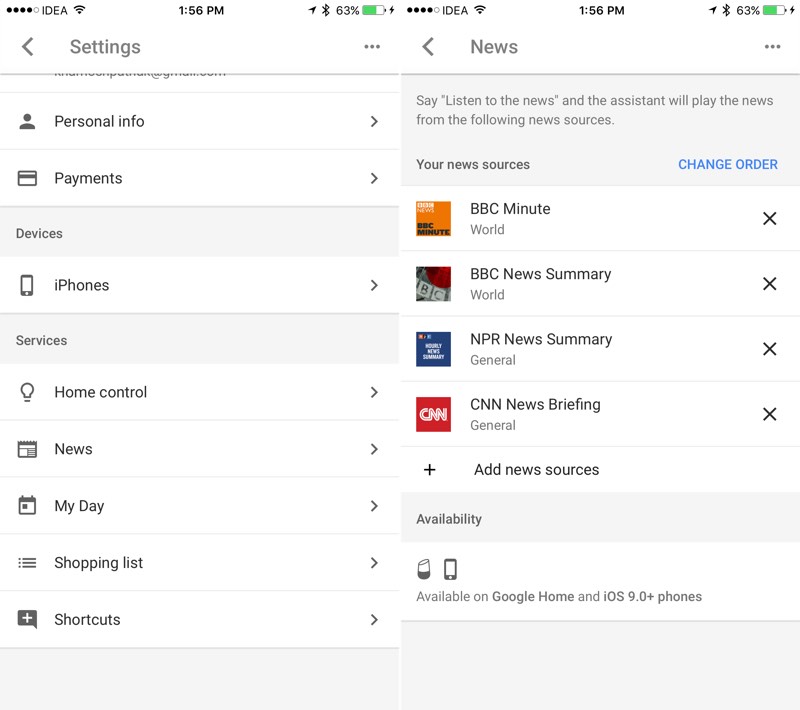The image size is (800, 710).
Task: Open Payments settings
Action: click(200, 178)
○ ○ ○ ○ ○ ○ ○
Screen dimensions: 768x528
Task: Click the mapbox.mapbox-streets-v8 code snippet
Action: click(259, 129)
○ ○ ○ ○ ○ ○ ○
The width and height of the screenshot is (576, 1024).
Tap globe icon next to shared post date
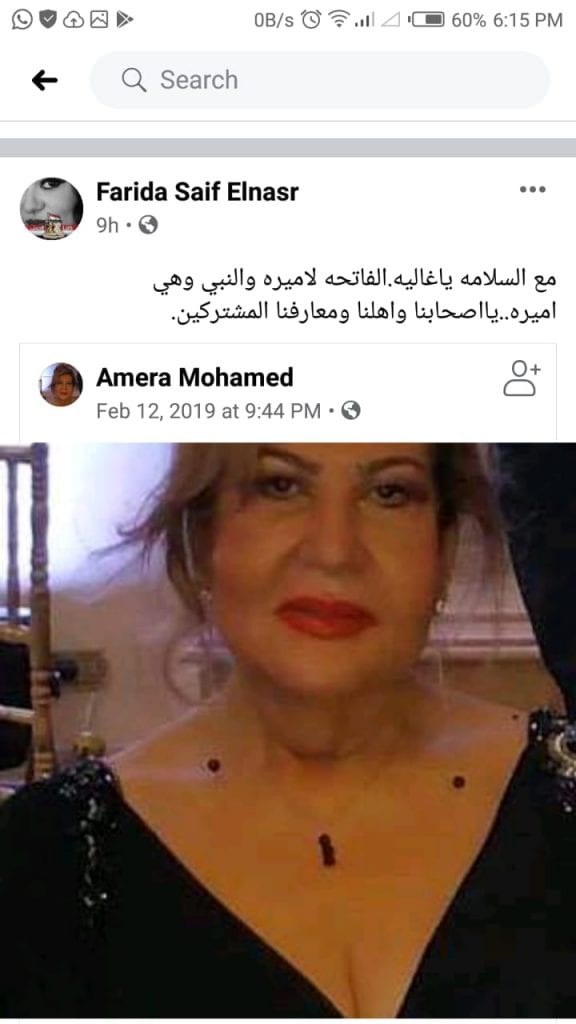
○ ○ ○ ○ ○ ○ ○
■ The problem
Go back to the listing above. Copy word for word the lines from the one with "The width and" through the one with "Tap globe icon next to shared post date", and nothing more.

■ Result of this task
The width and height of the screenshot is (576, 1024).
Tap globe icon next to shared post date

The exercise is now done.